I didn't bother with organic or "health" food in the past, thinking it was an overhyped way to sell food at higher prices. However, two things have influenced my choices: first, I agree with Bunny's post. The more I learn about processed food and big food manufacturers, the more I want to eat things that are as unprocessed as possible (not so easy for someone who hates cooking!). Second, I'm not a vegetarian. I really don't want to open the vegetarian/non-vegetarian can of worms here but I have learned about factory farming methods - I would like to know that if animals are being raised/killed for my consumption, that they've had relatively decent lives (yes, I know that free range, etc. is misleading, but it's better than some farm practices), AND given my health problems, I really don't want to eat an animal that's spent its entire life being injected with growth hormones and antibiotics and wallowing in filth!!! I hope that's not controversial; I don't mean for it to be. I do respect others' choices; just wanted to say how I make my own about what I eat.
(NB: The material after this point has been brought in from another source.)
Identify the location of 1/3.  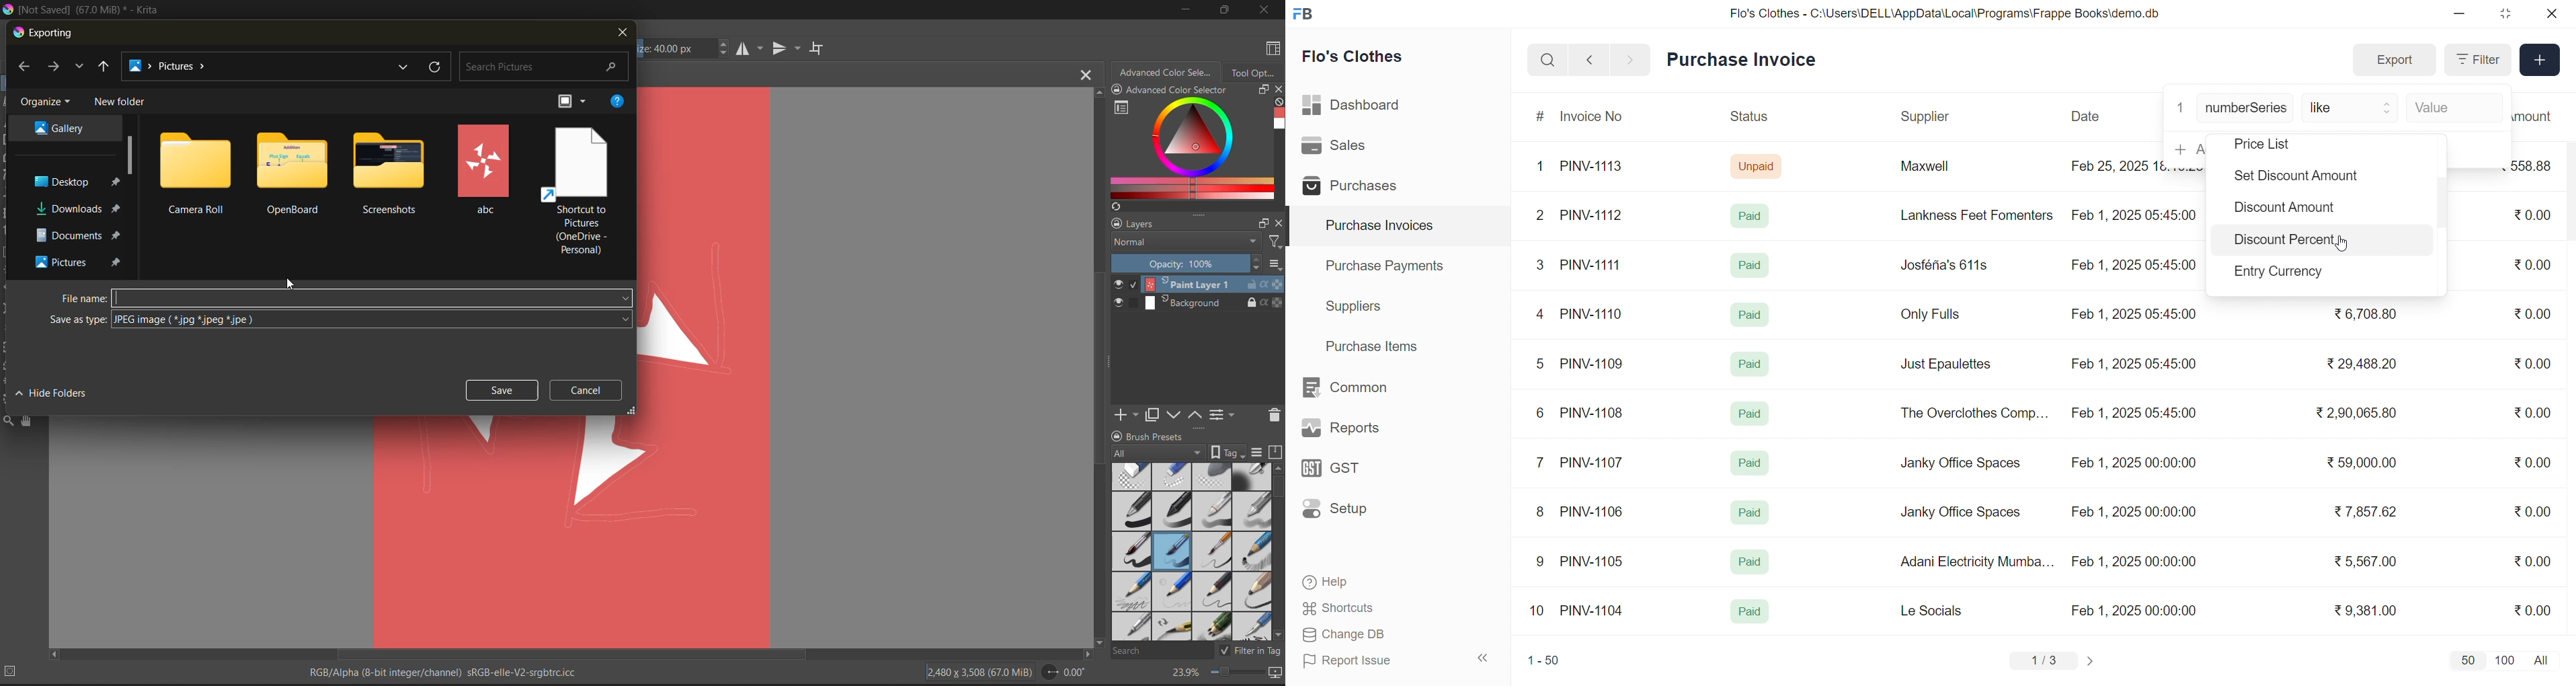
(2044, 662).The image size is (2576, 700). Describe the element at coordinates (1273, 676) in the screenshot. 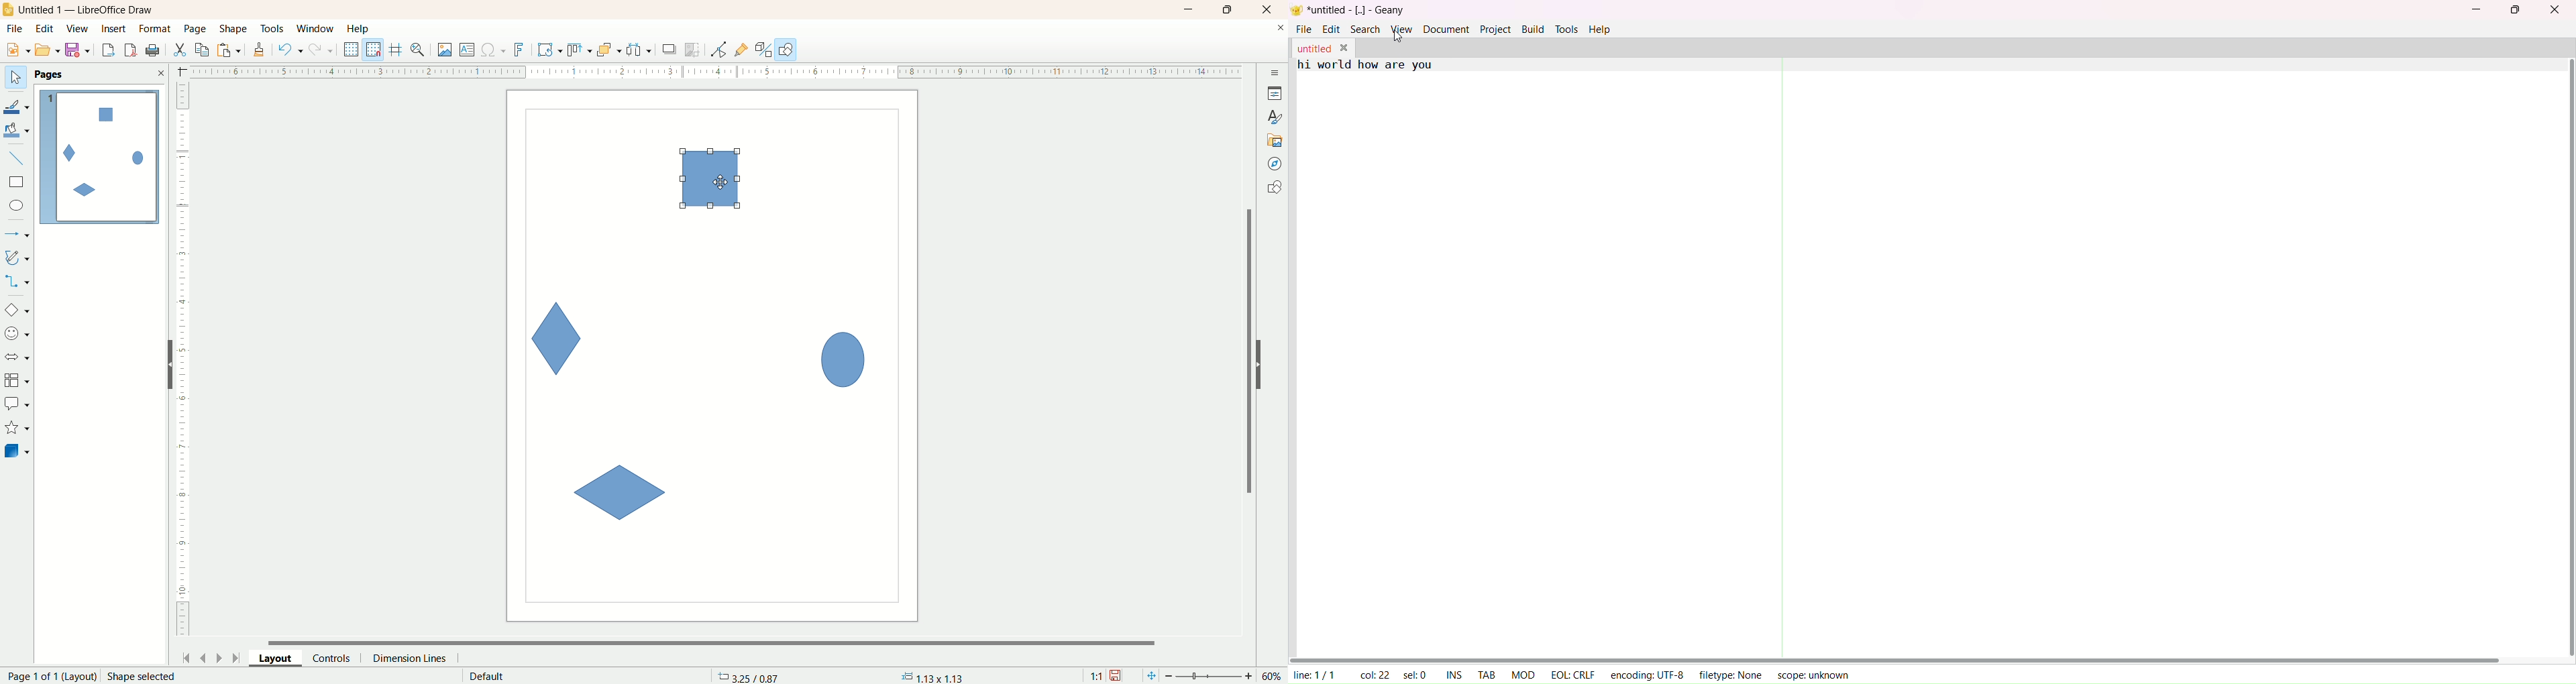

I see `zoom percent` at that location.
This is all so familiar - I am so utterly useless in the mornings. I wake up early-ish (btwn 6 -8 am), too, but I've learned that I do much better just lying in bed until about 11 am. Most times I can fall back asleep and then I'll do much better that day. I just can't sleep at night - sometimes it's because of pain, sometimes anxiety, sometimes both -no matter how tired I am during the day. I have found that Benadryl (the old kind - diphenhydramine) in very low doses works - even if it doesn't make me sleep, I seem to "rest" better. Wish someone could solve this! I have a part time job where they let me come in at 1pm. I'm sure there's a lot of raised eyebrows about the fact that I waft in that late, but so what -- at least it means I can work a bit. Just wish I could sleep at night so that I could work a full day.

Thanks Dani - I agree, it's a vicious cycle. I just haven't figured out a way to function (even at the most basic level) without the adrenaline.

I have terrible concentration problems - I often wonder if they correspond to times when there isn't enough blood and therefore oxygen in my brain(?) If I'm "wound up" b/c I'm anxious about getting something done, I can concentrate quite well, but only for a limited time, and afterwards I feel very depleted. It's almost like the only way I can achieve anything is if I'm in a state of heightened anxiety --- but then the anxiety and activity takes its toll and I'm worse off than before.